El número de niños que había previsto que llegaran a Lorca este año era de seis. El resto lo habrían hecho en distintos municipios de la Región de Murcia dentro del programa Vacaciones en paz, que se viene desarrollando desde hace varias décadas.

La decisión, según García Ros, ha sido tomada en los propios campos de refugiados donde, hasta el momento, no se han registrado casos de coronavirus, aunque es muy grande la preocupación que existe sobre la pandemia ya que carecen de muchas de las medidas sanitarias que son necesarias para combatirla. Temen que el contacto con las familias españolas pudieran contagiarles.

La asociación lorquina ha paralizado todos los trámites que había puesto en marcha para que los niños pudieran venir, un año más, algo que vienen haciendo desde finales de la década de los años 90 del siglo pasado.

Estaba previsto que los niños saharauis llegaran a la Región de Murcia a finales de junio con la intención de permanecer aquí durante los meses de julio y agosto evitando pasar en el desierto los meses de más calor soportando temperaturas de hasta 50 grados.

La Asociación de Amigos del Pueblo Saharaui tiene preparado un cargamento de productos no perecederos y medicinas con destino a los campamentos de refugiados, además de tres vehículos, que hasta el momento no saben cuándo podrán enviarlo, como consecuencia también de la crisis sanitaria que nos afecta, según Antonio García Ros.

Por otra parte, la embajada de Bielorrusia en España, por los mismos motivos, ha paralizado los trámites de la visita que, alrededor de un centenar de niños bielorrusos, afectados por el accidente nuclear de Chernóbil, tenían previsto realizar a la Región de Murcia durante los meses de julio y agosto, según ha confirmado a esta redacción el presidente de la Asociación de Familias Solidarias con el Pueblo Bielorruso, Pedro Javier Guevara.

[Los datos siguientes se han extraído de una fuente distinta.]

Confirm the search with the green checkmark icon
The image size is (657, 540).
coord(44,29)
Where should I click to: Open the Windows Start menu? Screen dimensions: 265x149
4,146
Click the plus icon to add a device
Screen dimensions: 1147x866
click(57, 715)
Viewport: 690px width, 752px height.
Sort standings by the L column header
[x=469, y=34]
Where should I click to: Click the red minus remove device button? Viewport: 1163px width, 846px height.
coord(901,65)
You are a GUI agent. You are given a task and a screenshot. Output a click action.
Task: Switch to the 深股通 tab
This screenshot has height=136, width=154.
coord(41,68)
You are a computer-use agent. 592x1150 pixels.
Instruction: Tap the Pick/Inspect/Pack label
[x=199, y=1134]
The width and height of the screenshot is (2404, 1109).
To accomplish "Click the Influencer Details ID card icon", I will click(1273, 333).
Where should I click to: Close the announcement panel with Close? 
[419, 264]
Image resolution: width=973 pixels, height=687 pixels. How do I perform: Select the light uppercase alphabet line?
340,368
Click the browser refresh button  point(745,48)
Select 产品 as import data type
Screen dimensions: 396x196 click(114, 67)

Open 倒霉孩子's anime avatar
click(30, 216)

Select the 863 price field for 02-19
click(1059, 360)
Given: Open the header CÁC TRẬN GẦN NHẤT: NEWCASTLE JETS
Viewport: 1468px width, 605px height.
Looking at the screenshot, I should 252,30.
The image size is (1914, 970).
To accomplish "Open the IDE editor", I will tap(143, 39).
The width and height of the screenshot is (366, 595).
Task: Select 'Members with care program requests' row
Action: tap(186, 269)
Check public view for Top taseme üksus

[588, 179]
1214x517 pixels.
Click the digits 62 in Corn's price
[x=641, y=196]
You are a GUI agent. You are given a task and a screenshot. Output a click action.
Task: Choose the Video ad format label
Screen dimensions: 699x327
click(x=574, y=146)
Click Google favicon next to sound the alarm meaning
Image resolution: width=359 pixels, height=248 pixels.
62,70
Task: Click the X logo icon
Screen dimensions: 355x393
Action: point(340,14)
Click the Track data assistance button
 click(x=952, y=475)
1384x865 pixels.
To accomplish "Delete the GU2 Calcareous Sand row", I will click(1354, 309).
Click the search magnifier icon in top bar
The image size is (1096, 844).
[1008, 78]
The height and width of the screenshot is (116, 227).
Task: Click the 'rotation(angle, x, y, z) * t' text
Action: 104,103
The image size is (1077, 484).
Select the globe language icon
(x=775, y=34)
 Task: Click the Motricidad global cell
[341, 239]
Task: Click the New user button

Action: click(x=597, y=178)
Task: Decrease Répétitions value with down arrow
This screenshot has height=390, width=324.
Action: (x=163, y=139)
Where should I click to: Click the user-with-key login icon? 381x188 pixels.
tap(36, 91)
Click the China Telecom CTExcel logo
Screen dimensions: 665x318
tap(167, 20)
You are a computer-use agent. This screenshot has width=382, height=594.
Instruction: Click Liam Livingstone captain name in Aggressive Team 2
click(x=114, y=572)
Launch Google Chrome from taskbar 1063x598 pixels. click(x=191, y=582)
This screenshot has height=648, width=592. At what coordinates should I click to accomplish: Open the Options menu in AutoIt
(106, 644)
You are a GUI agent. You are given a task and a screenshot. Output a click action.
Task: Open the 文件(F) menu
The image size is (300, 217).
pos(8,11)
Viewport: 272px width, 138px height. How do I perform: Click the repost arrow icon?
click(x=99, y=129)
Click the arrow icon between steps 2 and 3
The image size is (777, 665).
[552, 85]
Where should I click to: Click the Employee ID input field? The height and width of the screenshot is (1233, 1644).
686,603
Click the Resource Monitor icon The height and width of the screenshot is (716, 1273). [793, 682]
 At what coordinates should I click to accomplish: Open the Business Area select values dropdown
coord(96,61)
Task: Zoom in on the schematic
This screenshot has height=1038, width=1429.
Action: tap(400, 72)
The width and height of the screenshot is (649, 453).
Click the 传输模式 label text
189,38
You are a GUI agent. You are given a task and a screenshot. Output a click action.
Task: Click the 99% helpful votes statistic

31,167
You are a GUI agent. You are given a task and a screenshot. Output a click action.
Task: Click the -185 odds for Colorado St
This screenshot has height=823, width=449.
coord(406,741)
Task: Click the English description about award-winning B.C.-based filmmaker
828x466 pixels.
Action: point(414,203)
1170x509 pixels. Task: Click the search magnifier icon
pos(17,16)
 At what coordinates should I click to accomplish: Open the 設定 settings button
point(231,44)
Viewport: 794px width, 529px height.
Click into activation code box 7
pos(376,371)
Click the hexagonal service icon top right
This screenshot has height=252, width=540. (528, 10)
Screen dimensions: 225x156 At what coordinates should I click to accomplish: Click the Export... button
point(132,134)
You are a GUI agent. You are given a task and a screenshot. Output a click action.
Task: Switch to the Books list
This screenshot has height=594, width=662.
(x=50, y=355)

De ellos, alrededor de 75 niños iban a venir hasta la comarca del Guadalentín y comarca del Almanzora, como ha ocurrido otros años.

La estancia de estos niños y niñas durante dos meses en una tierra de buen clima y una buena alimentación, supone que disminuya considerablemente la radioactividad que acumulan en sus cuerpos, según el presidente de la asociación lorquina. Dicha asociación trabaja durante todo el año organizando diversas actividades para que los niños puedan venir, contando también para ello con la aportación económica que hace el Ayuntamiento de Lorca.

Es muy posible que también se tenga que suspender el viaje, según fuentes de la asociación. En todo caso, parte de ellos, podrían venir en diciembre, con motivo de la Navidad, como otros años.